Incapable d'évoluer moi aussi en faisant œuvre bénévole, je dépérissais. J'avais l'impression de tenir les murs d'une jolie maison de vacances où tout le monde apprécie de passer un peu de temps de repos avant de retourner tôt ou tard vers une activité vitale, très souvent un travail rémunéré. Pour tenir ensemble, apprenais-je à mes dépens, il faut un sort commun, une nécessité partagée. Il peut s'agir d'un squat ou d'un boulot mais rarement d'une activité où l'on s'investit trois heures par semaine et dont la disparition ne modifierait pas fondamentalement son existence. Ainsi l'animatrice de groupe décroissance, l'organisatrice communautaire que j'étais découvrait que ses efforts ne contribuaient pas à une communauté humaine bâtie sur des obligations réciproques mais à une convergence de désirs instables. Finalement, cette liberté essentielle à nos activités collectives et celle dont je jouissais à titre personnel ont été très ambivalentes. L'absence de nécessité ou de contrainte font un monde social insécurisant, dans lequel j'ai appris à me soumettre au désir des autres par crainte de leur défection et où j'ai découvert ce dont en tant que femme je n'aurais jamais dû me croire à l'abri : le fait d'être un paillasson. Alors que des collègues de travail sont tenu·es de se supporter et que cette contrainte (pénible) permet d'inclure chacun·e avec plus ou moins de succès, les groupes de bénévoles se reconfigurent constamment au gré des désirs individuels et le moindre conflit peut donner lieu à des ruptures définitives. Ce qui en fait, malgré les belles intentions, un monde au moins aussi violent que l'autre.

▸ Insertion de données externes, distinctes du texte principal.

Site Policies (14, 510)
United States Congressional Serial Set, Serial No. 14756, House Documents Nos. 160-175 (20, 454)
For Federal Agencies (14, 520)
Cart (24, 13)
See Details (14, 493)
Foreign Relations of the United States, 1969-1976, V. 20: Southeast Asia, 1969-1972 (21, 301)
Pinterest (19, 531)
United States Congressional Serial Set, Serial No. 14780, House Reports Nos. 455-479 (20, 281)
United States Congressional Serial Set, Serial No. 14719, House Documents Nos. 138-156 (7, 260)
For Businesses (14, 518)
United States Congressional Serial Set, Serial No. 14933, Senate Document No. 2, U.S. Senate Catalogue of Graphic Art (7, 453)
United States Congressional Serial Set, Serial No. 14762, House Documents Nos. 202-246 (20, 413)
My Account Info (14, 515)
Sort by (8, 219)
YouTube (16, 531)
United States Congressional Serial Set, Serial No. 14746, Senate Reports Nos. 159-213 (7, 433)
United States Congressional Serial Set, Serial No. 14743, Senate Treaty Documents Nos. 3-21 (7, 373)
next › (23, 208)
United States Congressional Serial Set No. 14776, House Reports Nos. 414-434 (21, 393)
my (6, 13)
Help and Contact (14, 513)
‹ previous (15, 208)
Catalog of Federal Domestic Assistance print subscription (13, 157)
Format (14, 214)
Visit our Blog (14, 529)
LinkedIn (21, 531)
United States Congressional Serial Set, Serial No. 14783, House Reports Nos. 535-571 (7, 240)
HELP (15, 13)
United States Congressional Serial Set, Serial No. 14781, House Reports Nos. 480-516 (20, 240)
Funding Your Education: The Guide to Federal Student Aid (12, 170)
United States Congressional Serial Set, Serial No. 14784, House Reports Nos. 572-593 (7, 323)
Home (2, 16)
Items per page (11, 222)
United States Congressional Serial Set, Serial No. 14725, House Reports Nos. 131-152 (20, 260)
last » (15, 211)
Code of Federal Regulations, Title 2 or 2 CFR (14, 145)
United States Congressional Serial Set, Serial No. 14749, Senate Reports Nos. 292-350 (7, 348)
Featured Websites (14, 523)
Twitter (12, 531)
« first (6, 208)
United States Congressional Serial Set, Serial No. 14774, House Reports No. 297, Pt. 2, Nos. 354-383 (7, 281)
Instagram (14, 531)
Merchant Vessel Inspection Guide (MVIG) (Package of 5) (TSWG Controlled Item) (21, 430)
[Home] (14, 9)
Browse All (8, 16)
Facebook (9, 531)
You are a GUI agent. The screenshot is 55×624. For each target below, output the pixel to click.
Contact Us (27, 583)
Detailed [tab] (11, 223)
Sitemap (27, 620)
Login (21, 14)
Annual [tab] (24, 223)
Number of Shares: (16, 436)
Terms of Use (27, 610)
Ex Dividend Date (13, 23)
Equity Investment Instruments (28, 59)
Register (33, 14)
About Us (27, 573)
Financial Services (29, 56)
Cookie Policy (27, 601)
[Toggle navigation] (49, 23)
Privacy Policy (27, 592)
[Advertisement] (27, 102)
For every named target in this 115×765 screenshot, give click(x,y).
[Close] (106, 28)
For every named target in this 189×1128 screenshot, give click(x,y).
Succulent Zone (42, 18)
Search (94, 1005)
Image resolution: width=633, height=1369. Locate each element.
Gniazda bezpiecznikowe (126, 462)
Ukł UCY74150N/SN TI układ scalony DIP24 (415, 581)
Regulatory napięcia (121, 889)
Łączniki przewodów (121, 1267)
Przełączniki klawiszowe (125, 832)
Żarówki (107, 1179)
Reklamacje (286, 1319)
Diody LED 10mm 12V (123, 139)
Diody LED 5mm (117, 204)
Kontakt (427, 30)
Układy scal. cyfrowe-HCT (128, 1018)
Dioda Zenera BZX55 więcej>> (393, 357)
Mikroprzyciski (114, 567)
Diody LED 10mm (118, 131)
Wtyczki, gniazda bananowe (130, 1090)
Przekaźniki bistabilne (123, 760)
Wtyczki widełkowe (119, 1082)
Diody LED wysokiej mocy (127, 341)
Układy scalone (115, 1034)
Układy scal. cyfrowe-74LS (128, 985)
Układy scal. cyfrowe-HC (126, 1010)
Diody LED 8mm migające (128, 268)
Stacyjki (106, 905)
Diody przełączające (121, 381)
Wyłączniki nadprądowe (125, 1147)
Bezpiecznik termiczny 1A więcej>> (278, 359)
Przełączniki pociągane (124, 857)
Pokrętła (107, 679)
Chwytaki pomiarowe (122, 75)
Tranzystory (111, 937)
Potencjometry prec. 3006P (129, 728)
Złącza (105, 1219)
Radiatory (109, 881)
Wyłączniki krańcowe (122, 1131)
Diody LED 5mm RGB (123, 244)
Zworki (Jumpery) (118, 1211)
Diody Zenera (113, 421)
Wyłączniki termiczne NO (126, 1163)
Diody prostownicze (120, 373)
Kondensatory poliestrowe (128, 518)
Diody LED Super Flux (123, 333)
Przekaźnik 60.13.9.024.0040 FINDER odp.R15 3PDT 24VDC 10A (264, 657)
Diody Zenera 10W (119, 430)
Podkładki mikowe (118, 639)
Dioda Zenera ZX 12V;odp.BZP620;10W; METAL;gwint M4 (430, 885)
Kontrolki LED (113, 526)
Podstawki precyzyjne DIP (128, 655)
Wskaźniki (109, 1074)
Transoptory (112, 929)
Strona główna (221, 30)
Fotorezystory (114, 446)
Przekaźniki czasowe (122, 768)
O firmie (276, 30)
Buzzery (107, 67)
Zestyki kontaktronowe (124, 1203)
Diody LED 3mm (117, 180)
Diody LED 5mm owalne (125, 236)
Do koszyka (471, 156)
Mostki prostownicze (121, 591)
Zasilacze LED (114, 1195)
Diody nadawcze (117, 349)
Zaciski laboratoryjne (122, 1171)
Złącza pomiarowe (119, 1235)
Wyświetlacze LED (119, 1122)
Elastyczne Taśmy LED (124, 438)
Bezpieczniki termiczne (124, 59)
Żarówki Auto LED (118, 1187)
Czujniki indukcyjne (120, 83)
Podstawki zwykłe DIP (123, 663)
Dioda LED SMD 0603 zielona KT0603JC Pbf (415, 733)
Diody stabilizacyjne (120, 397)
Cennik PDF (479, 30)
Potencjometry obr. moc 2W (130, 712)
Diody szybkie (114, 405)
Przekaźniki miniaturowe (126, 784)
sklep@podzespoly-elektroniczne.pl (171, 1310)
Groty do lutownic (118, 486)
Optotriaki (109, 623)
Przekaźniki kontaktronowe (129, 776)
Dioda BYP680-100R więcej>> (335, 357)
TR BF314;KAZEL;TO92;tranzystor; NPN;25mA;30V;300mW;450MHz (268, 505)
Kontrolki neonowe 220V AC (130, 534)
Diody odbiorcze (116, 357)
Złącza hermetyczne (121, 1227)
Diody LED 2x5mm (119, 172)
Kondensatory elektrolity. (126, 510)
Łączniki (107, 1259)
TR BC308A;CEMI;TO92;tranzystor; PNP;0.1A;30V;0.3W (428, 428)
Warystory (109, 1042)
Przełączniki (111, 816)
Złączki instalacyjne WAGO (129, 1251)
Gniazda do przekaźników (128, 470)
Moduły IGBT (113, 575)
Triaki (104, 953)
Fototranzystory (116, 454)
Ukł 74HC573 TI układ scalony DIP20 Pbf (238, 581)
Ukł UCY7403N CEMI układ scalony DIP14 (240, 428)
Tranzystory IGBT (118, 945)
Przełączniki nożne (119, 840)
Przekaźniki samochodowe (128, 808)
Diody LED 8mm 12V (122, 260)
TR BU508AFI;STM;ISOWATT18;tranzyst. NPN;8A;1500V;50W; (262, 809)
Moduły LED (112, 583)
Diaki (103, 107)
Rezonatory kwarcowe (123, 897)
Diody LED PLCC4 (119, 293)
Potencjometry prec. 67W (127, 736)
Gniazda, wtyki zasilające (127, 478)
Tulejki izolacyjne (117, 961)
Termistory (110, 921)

Le bénévolat produit aussi de belles réalisations, parfois supérieures à celles qui sont susceptibles d'être valorisées économiquement (je ne trouve pas de meilleur exemple que le cinéma Nova à Bruxelles). Mais elles restent ponctuelles, irrégulières ou peu intenses : un travail sans qualité (1). Et que tou·tes, personnes en emploi ou études et chômeurs/ses, y contribuent à égalité d'ambition ou d'efforts me semble impossible en l'absence de ce fameux sort partagé. Pour remplir son existence quand on a trop de temps libre, il ne reste qu'à multiplier ces engagements singuliers dans des collectifs, à jongler avec eux dans ce qui ressemble à une délicate entreprise de soi-même où chacun·e se retrouve au final bien seul·e. C'est les personnes qui sont le plus mal socialisées, durablement exclues de l'emploi, qui doivent ainsi mobiliser le plus intensément leurs ressources individuelles (a priori moindres) pour s'intégrer à un ou plusieurs groupes grâce à une proactivité à toute épreuve. « Parlons plutôt de vous », disait le psy qui se satisfaisait de me voir inemployée et inoccupée parce qu'il m'avait décroché le graal de cette allocation… Comme si certaines personnes n'avaient besoin que d'argent et surtout pas de liens stables, de reconnaissance de leur contribution à la société ou (c'est bête) d'activités pour s'occuper et s'oublier un peu. L'allocation adulte handicapé·e ne peut pas être un solde de tout compte pour toutes les personnes comme moi qui sont un peu différentes, ni le bénévolat le dernier refuge avant l'exclusion.

Sila B.

(1) Le marché de l'emploi ne s'y trompe pas : les compétence acquises dans un cadre bénévole valent a priori beaucoup moins car les standards y sont bien moins exigeants.